Written exercise. Reproduce every line of the listing below verbatim, with no changes to wording, numbers, or line order.

****

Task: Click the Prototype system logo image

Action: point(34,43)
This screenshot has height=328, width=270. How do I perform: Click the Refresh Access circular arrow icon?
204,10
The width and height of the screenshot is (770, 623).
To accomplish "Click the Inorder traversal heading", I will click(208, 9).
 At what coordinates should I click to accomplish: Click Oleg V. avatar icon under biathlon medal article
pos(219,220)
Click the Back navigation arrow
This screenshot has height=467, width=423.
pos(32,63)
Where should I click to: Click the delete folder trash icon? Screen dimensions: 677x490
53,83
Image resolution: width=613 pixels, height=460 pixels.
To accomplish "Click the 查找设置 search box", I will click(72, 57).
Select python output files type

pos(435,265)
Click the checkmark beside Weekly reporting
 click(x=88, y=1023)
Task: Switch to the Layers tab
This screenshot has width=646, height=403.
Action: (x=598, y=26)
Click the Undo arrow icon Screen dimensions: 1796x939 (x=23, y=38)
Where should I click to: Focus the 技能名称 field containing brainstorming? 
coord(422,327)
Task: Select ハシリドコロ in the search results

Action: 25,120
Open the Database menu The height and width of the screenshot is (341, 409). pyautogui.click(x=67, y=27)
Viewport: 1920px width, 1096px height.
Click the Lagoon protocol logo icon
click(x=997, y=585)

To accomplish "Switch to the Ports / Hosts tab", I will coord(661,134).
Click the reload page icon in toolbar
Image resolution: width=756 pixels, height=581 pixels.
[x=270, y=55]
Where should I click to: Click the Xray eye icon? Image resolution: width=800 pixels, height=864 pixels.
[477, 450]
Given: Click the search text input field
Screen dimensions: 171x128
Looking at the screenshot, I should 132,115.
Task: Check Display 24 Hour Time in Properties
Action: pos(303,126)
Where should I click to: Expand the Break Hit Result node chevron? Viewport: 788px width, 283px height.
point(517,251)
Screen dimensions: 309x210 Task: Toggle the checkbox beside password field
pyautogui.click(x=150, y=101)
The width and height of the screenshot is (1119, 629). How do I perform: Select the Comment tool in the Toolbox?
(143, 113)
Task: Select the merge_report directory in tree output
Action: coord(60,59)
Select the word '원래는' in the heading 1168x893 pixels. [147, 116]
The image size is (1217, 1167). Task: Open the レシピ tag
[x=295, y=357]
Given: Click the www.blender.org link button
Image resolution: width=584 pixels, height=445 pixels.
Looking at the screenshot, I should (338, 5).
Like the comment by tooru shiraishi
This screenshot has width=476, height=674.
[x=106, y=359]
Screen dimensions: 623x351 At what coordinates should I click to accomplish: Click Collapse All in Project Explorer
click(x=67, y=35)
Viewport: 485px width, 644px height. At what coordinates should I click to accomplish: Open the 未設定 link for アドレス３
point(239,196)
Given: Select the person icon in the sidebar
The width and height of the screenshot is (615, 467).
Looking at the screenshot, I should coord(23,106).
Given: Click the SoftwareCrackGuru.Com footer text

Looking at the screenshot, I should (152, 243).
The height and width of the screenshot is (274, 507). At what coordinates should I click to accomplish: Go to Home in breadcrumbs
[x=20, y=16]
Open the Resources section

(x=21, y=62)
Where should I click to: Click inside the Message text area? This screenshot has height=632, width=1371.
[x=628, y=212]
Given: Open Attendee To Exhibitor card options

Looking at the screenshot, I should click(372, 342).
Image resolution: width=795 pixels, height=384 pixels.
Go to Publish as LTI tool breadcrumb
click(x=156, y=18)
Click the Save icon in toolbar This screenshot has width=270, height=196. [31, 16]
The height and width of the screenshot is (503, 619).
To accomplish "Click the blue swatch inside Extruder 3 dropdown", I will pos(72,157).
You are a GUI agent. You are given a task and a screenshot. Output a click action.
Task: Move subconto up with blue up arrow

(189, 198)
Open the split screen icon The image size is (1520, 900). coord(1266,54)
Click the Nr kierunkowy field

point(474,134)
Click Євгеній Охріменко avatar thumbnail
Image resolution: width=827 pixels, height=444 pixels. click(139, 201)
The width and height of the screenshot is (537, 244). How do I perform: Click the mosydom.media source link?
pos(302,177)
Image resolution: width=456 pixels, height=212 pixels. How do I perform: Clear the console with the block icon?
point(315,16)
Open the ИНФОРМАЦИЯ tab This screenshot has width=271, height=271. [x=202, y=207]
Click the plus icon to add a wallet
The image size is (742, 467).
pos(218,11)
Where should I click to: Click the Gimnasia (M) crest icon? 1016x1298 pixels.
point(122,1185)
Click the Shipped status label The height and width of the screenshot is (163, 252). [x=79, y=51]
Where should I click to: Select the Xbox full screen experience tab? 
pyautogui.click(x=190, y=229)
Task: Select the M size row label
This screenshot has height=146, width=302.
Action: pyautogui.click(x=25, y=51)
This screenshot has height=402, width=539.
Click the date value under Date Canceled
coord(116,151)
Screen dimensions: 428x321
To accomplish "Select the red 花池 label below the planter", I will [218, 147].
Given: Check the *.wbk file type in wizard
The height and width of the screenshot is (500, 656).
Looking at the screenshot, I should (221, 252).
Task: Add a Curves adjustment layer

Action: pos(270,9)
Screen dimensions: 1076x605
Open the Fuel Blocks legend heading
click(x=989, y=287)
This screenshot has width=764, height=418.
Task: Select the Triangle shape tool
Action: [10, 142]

****

Task answer.
Task: Click the Prototype system logo image

Action: point(34,43)
This screenshot has height=328, width=270. How do I perform: Click the Refresh Access circular arrow icon?
204,10
The width and height of the screenshot is (770, 623).
To accomplish "Click the Inorder traversal heading", I will click(208, 9).
 At what coordinates should I click to accomplish: Click Oleg V. avatar icon under biathlon medal article
pos(219,220)
Click the Back navigation arrow
This screenshot has height=467, width=423.
pos(32,63)
Where should I click to: Click the delete folder trash icon? Screen dimensions: 677x490
53,83
Image resolution: width=613 pixels, height=460 pixels.
To accomplish "Click the 查找设置 search box", I will click(72, 57).
Select python output files type

pos(435,265)
Click the checkmark beside Weekly reporting
 click(x=88, y=1023)
Task: Switch to the Layers tab
This screenshot has width=646, height=403.
Action: (x=598, y=26)
Click the Undo arrow icon Screen dimensions: 1796x939 (x=23, y=38)
Where should I click to: Focus the 技能名称 field containing brainstorming? 
coord(422,327)
Task: Select ハシリドコロ in the search results

Action: 25,120
Open the Database menu The height and width of the screenshot is (341, 409). pyautogui.click(x=67, y=27)
Viewport: 1920px width, 1096px height.
Click the Lagoon protocol logo icon
click(x=997, y=585)

To accomplish "Switch to the Ports / Hosts tab", I will coord(661,134).
Click the reload page icon in toolbar
Image resolution: width=756 pixels, height=581 pixels.
[x=270, y=55]
Where should I click to: Click the Xray eye icon? Image resolution: width=800 pixels, height=864 pixels.
[477, 450]
Given: Click the search text input field
Screen dimensions: 171x128
Looking at the screenshot, I should 132,115.
Task: Check Display 24 Hour Time in Properties
Action: pos(303,126)
Where should I click to: Expand the Break Hit Result node chevron? Viewport: 788px width, 283px height.
point(517,251)
Screen dimensions: 309x210 Task: Toggle the checkbox beside password field
pyautogui.click(x=150, y=101)
The width and height of the screenshot is (1119, 629). How do I perform: Select the Comment tool in the Toolbox?
(143, 113)
Task: Select the merge_report directory in tree output
Action: coord(60,59)
Select the word '원래는' in the heading 1168x893 pixels. [147, 116]
The image size is (1217, 1167). Task: Open the レシピ tag
[x=295, y=357]
Given: Click the www.blender.org link button
Image resolution: width=584 pixels, height=445 pixels.
Looking at the screenshot, I should (338, 5).
Like the comment by tooru shiraishi
This screenshot has width=476, height=674.
[x=106, y=359]
Screen dimensions: 623x351 At what coordinates should I click to accomplish: Click Collapse All in Project Explorer
click(x=67, y=35)
Viewport: 485px width, 644px height. At what coordinates should I click to accomplish: Open the 未設定 link for アドレス３
point(239,196)
Given: Select the person icon in the sidebar
The width and height of the screenshot is (615, 467).
Looking at the screenshot, I should coord(23,106).
Given: Click the SoftwareCrackGuru.Com footer text

Looking at the screenshot, I should (152, 243).
The height and width of the screenshot is (274, 507). At what coordinates should I click to accomplish: Go to Home in breadcrumbs
[x=20, y=16]
Open the Resources section

(x=21, y=62)
Where should I click to: Click inside the Message text area? This screenshot has height=632, width=1371.
[x=628, y=212]
Given: Open Attendee To Exhibitor card options

Looking at the screenshot, I should click(372, 342).
Image resolution: width=795 pixels, height=384 pixels.
Go to Publish as LTI tool breadcrumb
click(x=156, y=18)
Click the Save icon in toolbar This screenshot has width=270, height=196. [31, 16]
The height and width of the screenshot is (503, 619).
To accomplish "Click the blue swatch inside Extruder 3 dropdown", I will pos(72,157).
You are a GUI agent. You are given a task and a screenshot. Output a click action.
Task: Move subconto up with blue up arrow

(189, 198)
Open the split screen icon The image size is (1520, 900). coord(1266,54)
Click the Nr kierunkowy field

point(474,134)
Click Євгеній Охріменко avatar thumbnail
Image resolution: width=827 pixels, height=444 pixels. click(139, 201)
The width and height of the screenshot is (537, 244). How do I perform: Click the mosydom.media source link?
pos(302,177)
Image resolution: width=456 pixels, height=212 pixels. How do I perform: Clear the console with the block icon?
point(315,16)
Open the ИНФОРМАЦИЯ tab This screenshot has width=271, height=271. [x=202, y=207]
Click the plus icon to add a wallet
The image size is (742, 467).
pos(218,11)
Where should I click to: Click the Gimnasia (M) crest icon? 1016x1298 pixels.
point(122,1185)
Click the Shipped status label The height and width of the screenshot is (163, 252). [x=79, y=51]
Where should I click to: Select the Xbox full screen experience tab? 
pyautogui.click(x=190, y=229)
Task: Select the M size row label
This screenshot has height=146, width=302.
Action: pyautogui.click(x=25, y=51)
This screenshot has height=402, width=539.
Click the date value under Date Canceled
coord(116,151)
Screen dimensions: 428x321
To accomplish "Select the red 花池 label below the planter", I will [218, 147].
Given: Check the *.wbk file type in wizard
The height and width of the screenshot is (500, 656).
Looking at the screenshot, I should (221, 252).
Task: Add a Curves adjustment layer

Action: pos(270,9)
Screen dimensions: 1076x605
Open the Fuel Blocks legend heading
click(x=989, y=287)
This screenshot has width=764, height=418.
Task: Select the Triangle shape tool
Action: [10, 142]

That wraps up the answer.